SAN FRANCISCO - The Nevada Supreme Court is scheduled to hear oral arguments this afternoon on a case that could severely limit redevelopment agencies if the plaintiffs are successful.

The issue the court will hear about today in Las Vegas Taxpayer Accountability Committee v. City Council of Las Vegas is narrow - election law, specifically - but the plaintiffs' ultimate goals are to limit the powers of the Las Vegas Redevelopment Agency, and to limit the city's ability to issue lease revenue bonds.

The conflict grows out of a political tussle between the Culinary Workers Union Local 226, which represents rank-and-file casino workers, and Las Vegas Mayor Oscar Goodman.

In an effort to derail Goodman's plans for downtown redevelopment, including a new city hall, the union gathered petitions to place two measures on the June election ballot. One referendum would repeal the city's redevelopment plan, and the other, an initiative, would require voter approval for any new redevelopment plans or projects, or agreements, as well as require voter approval for city "lease-purchase" agreements.

The lease-purchase restriction is targeted squarely at Goodman's plans for a new city hall, as he plans to use city lease-revenue bonds to build it.

The City Council refused to place the two measures on the ballot, arguing they were patently unconstitutional.

The state's high court, which agreed to hear the case because of the looming election deadline, will decide if the measures should go before voters.

If they do, and one or both of the measures pass, more lawsuits will follow.

Las Vegas and its redevelopment agency argue that the court should not grant the union's request for a court order (or mandamus) to put the measures on the ballot.

"Where a municipality has rejected a ballot measure, a court can only issue mandamus where the measure would, if enacted, be constitutional and legally valid," said Las Vegas' brief, signed by city attorney Brad Jerbic and its outside attorney for the case, Daniel Polsenberg.

Among their arguments: that Nevada redevelopment law specifies the permitted ways that a city can organize a redevelopment agency, none of which include voter-approval requirements; that the ballot measures are intruding into decisions that are administrative in nature; and that the initiative requiring voter approval for both redevelopment plan changes and city lease-revenue bonds violates a "single-subject" rule.

The brief also argues that the ballot measures violate contract clauses in both the state and federal constitutions, because of their impact on the agency's outstanding bonds.

The Redevelopment Agency's brief said it had more than $70 million in outstanding securities.
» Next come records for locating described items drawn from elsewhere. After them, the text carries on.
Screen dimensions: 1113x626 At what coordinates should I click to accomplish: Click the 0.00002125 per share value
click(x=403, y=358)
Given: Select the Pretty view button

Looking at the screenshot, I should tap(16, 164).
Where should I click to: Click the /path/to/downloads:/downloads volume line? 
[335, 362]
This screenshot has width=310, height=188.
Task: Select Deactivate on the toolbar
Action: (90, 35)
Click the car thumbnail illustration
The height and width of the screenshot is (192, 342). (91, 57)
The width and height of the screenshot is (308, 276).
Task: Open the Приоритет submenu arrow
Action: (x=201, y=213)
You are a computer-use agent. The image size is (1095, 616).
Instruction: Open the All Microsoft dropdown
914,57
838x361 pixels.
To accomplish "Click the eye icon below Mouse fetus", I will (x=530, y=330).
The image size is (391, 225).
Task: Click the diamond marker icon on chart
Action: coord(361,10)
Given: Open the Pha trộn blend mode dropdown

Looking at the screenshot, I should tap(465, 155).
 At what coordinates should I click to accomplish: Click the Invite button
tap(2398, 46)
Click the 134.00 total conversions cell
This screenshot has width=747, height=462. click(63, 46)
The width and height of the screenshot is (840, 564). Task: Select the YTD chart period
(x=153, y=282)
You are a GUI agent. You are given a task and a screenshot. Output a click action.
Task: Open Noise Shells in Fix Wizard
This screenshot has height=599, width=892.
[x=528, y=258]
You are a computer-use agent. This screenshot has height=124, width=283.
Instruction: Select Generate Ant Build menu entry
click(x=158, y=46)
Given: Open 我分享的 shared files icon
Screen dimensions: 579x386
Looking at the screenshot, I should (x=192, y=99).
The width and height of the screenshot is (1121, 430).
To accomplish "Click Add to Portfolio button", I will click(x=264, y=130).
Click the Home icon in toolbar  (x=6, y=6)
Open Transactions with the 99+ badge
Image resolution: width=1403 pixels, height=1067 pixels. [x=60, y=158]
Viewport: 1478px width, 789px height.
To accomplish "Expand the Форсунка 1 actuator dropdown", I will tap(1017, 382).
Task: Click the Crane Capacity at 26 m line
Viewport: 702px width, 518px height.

It priced another $85 million redevelopment issue last month.

"Tax increment funds received from the property taxes from the redevelopment area provide the exclusive funding for these securities," the brief said. "The agency has no authority to impose taxes. Consequently, eliminating the redevelopment area would eliminate the source of payment for the outstanding securities."

That would leave the bondholders hanging, the city's lawyers argued.

That doomsday argument is hogwash, the initiative's backers wrote in their reply brief.

"The referendum would operate in a prospective manner only and would not impinge on the redevelopment agency's ability (or obligation) to service existing indebtedness," they wrote.

The Redevelopment Agency priced the $85 million issue in March. The bonds, rated A by Standard & Poor's and underwritten by Stone & Youngberg LLC, were priced to yield between 6.12% for the 2015 maturity to 8% for 2030s.